Kresno mengatakan, dalam UU Peradilan Militer tersebut diatur mengenai masalah penyelidikan, penyidikan, penuntutan, proses persidangan dan juga pelaksanaan eksekusi, terhadap prajurit TNI aktif yang tersandung kasus pidana.
"Khusus untuk penahanan, yang bisa melakukan penahanan itu ada tiga, pertama atasan yang berhak menghukum, yang kedua adalah polisi militer, kemudian yang ketiga adalah oditur militer," kata Kresno. Jadi, kata dia, selain tiga institusi itu, tak ada yang punya kewenangan untuk melakukan penangkapan dan penahan anggota TNI.
KPK minta maaf
KPK meminta maaf atas penetapan dua orang anggota TNI aktif, Henri dan Arif, dalam kasus dugaan suap. KPK mengaku khilaf.

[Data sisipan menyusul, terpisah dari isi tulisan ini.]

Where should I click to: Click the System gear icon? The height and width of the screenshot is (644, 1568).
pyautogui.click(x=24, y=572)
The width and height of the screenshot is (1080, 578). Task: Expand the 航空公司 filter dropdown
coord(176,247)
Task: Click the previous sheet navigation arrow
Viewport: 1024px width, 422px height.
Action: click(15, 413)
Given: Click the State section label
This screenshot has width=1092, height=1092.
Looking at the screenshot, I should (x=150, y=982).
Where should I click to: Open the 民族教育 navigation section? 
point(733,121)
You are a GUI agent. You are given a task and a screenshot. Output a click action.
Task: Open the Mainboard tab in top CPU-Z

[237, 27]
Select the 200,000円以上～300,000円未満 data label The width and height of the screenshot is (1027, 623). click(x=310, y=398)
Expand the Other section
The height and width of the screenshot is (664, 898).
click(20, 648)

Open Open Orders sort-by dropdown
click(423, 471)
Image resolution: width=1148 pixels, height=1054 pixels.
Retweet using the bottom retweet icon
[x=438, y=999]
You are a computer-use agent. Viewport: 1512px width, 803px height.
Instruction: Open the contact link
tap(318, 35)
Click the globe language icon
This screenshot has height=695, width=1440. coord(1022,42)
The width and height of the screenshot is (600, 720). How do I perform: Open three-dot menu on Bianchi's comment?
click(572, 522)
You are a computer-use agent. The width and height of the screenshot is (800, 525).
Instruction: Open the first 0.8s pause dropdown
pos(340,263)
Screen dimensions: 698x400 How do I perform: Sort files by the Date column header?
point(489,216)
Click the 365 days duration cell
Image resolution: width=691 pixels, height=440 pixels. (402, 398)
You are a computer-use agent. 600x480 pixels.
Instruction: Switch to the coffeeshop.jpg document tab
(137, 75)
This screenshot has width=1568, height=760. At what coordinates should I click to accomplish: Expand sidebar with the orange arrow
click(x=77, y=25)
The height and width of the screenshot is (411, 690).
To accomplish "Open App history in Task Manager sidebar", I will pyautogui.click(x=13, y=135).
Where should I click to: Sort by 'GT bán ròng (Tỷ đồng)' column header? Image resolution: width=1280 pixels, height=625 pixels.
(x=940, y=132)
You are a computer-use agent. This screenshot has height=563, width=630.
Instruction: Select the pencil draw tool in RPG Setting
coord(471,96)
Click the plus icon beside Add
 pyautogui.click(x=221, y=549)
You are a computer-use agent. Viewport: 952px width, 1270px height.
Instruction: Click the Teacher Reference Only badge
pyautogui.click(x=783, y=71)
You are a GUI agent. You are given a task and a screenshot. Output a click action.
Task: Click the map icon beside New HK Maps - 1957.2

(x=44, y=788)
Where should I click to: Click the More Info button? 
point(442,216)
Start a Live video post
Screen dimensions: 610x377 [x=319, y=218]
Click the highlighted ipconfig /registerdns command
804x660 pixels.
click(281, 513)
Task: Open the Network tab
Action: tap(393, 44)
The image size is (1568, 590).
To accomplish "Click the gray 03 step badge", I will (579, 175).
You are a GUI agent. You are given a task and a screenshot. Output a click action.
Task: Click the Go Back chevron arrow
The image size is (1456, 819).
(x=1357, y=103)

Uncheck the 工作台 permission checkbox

Wakil Ketua KPK Johanis Tanak mengakui anak buahnya melakukan kesalahan dan kekhilafan dalam penetapan tersangka terhadap anggota TNI.
"Kami paham bahwa tim penyelidik kami mungkin ada kekhilafan, ada kelupaan, bahwasannya manakala ada melibatkan TNI harus diserahkan kepada TNI, bukan kami yang tangani, bukan KPK," kata Johanis dalam konferensi pers di KPK, Jumat, 28 Juli 2023.
Johanis Tanak merujuk pada Pasal 10 UU No 14 tahun 1970 tentang Ketentuan-Ketentuan Pokok Kekuasaan Kehakiman.
"Dalam aturan itu, pokok-pokok peradilan itu diatur ada empat lembaga, peradilan umum, militer, peradilan tata usaha negara dan agama," kata Johanis.
Johanis mengatakan, berangkat dari kasus tersebut, pihaknya akan berbenah dan lebih berhati-hati dalam penanganan kasus korupsi khususnya yang melibatkan anggota TNI.
"Disini ada kekeliruan, kekhilafan dari tim kami yang melakukan penangkapan, oleh karena itu atas kekhilafan ini kami mohon dapat dimaafkan dan ke depan kami akan berupaya kerjasama yang baik antara TNI dengan KPK," kata Johanis.
Dirdik KPK mengundurkan diri
Meski KPK telah meminta maaf dan mengakui kekhilafannya, Brigjen Asep Guntur Rahayu dikabarkan mengundurkan diri dari jabatan Direktur Penyidikan sekaligus Plt. Deputi Penindakan dan Eksekusi KPK.
Pengunduran diri Asep diduga merupakan buntut dari polemik penetapan tersangka terhadap perwira TNI dalam kasus dugaan suap di Basarnas.
Menurut sumber Tempo, Asep mengabarkan akan mengundurkan diri dari KPK melalui pesan whatsapp. Dalam pesan tersebut juga disebut kalau alasan Asep mengundurkan diri karena dinilai gagal menjadi pemimpin bagi anak buahnya dalam melakukan penyidikan perkara korupsi.